In Kentucky's case, the Legislature passed a slew of benefit mandates in the early 1990s, which caused all but two insurers to leave the state and led to an increase in the number of uninsured. Rolling back benefit mandates should make coverage more affordable and accessible for some workers, Dr. Fields said. But more importantly, "we really have to tackle the problem of getting patients quality care in a medical home."
In Georgia, the Legislature passed a bill similar to Kentucky's. It allows insurers to offer limited-mandate plans to individuals and small employers with up to 50 workers. The Medical Assn. of Georgia supported the measure, which Gov. Sonny Perdue signed into law in May 2005.
Originally, the legislation would have allowed completely "mandate-free" policies that exclude all state-mandated benefits. But MAG was not comfortable with that bill and urged lawmakers to retain some mandates, according to Executive Director David Cook.
Ultimately, lawmakers chose to exclude only about half of state-mandated benefits from the stripped-down policies. Benefits that were dropped include chiropractic care and other nonphysician services. Other mandates, such as coverage for certain cancer screenings, were retained.
Other states that passed "mandate-light" or "mandate-free" bills before 2005 include Arkansas, Colorado, Florida, Montana, North Dakota and Utah. Many more states have considered this type of legislation.
In Indiana, lawmakers proposed two such bills in 2005 that had the support of Gov. Mitch Daniels. But they failed to pass the Legislature.
The Indiana State Medical Assn. took a different tack than the medical societies in Kentucky and Georgia.
"We were not in favor of them," said Elizabeth Eichhorn, ISMA's director of government relations.
"The benefit mandates have been put in place over a number of years," she said. "These bills would erase all of that work in one fell swoop."
Eichhorn noted that Indiana established a health insurance mandate review task force in 2003 to systematically review mandated benefits and benefit proposals. In 2005, the Legislature passed a bill that added an actuary to the task force and provided per diem payment and cost reimbursement to its 10 members. "They've gotten a lot more done this year" as a result, she said.
Indiana's push for "mandate-light" legislation has lost momentum. "The state chamber of commerce was really pushing them," Eichhorn said. "But any study we've seen shows these policies aren't very popular, and employers just don't want to buy them. Even insurers were skeptical."

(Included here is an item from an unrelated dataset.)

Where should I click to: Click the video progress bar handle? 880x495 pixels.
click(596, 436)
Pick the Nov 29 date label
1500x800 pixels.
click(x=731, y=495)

Some states continue adding mandates
State efforts to add benefit mandates have slowed, but they haven't stopped completely. Several states passed new requirements for health insurers in 2005, according to CAHI, which tracks coverage mandate legislation.
Four states -- Maryland, New Mexico, Rhode Island and Texas -- added a requirement for coverage of cervical cancer screening, which raised the total number of states to 28.
Arkansas and West Virginia added a mandate that insurers cover, or at least offer to cover, contraceptives when they provide coverage for other prescription drugs. The total number now stands at 23.
A few states also adopted some unusual mandates last year. They include Maine, which now requires that insurers offer coverage for medically necessary breast reduction and/or systematic varicose vein surgery.
The legislation was prompted by Cigna's announcement that it would exclude coverage of the procedures, according to Andrew MacLean, executive vice president of the Maine Medical Assn.
MMA was the bill's main proponent and testified before the Legislature in its support. The mandate's impact on the cost of health insurance should be modest, MacLean said.
More important is that "people expect to get decent coverage for the amount of money they pay for health care coverage and not to have insurers cut this or that out of it," he said. "When you buy an automobile, you expect it to come with four tires."